• _Required work_:
Please return each line of the material below that contains the string "label". Case counts.

(Material from a data collection)
--------------------------------

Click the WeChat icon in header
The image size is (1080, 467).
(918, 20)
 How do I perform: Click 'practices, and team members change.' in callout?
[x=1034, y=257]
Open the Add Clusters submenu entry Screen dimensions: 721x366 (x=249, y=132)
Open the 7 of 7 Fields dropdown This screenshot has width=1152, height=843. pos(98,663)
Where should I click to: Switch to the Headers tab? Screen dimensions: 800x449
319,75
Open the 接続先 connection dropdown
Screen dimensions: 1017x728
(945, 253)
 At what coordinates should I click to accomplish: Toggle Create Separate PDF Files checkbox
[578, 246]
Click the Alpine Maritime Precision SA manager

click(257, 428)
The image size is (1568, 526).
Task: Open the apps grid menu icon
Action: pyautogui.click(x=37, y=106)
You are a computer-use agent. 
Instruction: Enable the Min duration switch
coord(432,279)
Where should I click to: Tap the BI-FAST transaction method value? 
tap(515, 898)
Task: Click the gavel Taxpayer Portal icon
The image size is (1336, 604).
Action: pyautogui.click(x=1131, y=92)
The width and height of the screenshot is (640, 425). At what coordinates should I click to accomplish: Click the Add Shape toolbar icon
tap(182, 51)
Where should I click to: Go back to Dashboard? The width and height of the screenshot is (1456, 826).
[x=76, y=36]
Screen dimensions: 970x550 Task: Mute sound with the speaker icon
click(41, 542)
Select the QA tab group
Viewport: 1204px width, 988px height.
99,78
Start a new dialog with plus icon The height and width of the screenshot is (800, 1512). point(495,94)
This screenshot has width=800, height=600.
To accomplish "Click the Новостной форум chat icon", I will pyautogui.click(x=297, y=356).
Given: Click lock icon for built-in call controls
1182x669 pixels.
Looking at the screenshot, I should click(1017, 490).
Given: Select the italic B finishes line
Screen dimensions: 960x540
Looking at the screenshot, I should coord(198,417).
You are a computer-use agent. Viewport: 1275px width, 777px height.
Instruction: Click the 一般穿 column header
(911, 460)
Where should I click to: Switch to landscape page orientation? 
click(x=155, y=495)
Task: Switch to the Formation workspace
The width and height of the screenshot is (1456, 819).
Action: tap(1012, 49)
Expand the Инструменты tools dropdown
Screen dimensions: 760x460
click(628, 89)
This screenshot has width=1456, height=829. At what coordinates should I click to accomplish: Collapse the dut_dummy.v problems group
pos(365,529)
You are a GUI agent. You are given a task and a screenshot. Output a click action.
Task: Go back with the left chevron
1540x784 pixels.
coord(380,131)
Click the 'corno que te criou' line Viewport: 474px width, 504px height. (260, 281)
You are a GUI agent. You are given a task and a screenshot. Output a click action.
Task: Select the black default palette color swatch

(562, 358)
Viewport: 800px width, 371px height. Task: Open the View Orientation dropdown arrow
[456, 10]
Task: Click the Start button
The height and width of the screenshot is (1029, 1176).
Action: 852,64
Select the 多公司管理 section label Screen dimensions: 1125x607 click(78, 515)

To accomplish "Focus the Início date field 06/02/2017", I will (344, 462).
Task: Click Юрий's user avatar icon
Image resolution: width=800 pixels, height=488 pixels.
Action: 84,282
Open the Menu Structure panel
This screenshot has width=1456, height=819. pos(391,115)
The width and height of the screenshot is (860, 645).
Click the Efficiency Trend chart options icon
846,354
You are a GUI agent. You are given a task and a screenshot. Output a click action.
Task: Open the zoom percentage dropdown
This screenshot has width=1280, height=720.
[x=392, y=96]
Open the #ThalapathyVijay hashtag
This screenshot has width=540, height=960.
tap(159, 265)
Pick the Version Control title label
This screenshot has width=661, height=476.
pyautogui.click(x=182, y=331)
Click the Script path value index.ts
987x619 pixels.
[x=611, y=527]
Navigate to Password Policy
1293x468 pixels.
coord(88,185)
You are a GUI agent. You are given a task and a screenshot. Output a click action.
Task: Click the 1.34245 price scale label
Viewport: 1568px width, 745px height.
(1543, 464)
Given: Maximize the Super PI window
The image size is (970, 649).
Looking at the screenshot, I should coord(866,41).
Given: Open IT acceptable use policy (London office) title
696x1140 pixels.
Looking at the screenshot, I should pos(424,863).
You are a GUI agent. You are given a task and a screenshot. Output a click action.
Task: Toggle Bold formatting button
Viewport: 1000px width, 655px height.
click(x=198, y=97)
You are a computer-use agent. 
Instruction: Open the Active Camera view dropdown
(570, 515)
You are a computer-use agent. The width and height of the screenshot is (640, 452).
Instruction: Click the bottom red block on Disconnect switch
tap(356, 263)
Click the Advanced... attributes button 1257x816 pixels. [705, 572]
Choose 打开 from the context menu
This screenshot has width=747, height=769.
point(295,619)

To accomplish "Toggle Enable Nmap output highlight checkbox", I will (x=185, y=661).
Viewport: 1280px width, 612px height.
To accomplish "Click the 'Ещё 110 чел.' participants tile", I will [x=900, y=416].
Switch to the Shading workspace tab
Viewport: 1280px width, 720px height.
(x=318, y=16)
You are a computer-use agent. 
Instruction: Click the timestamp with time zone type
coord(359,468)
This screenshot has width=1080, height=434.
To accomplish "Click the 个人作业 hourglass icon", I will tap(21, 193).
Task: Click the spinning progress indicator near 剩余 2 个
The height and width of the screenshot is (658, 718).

--------------------------------

• _Final answer_:
Select the 多公司管理 section label Screen dimensions: 1125x607 click(78, 515)
Pick the Version Control title label
Task: Click the 1.34245 price scale label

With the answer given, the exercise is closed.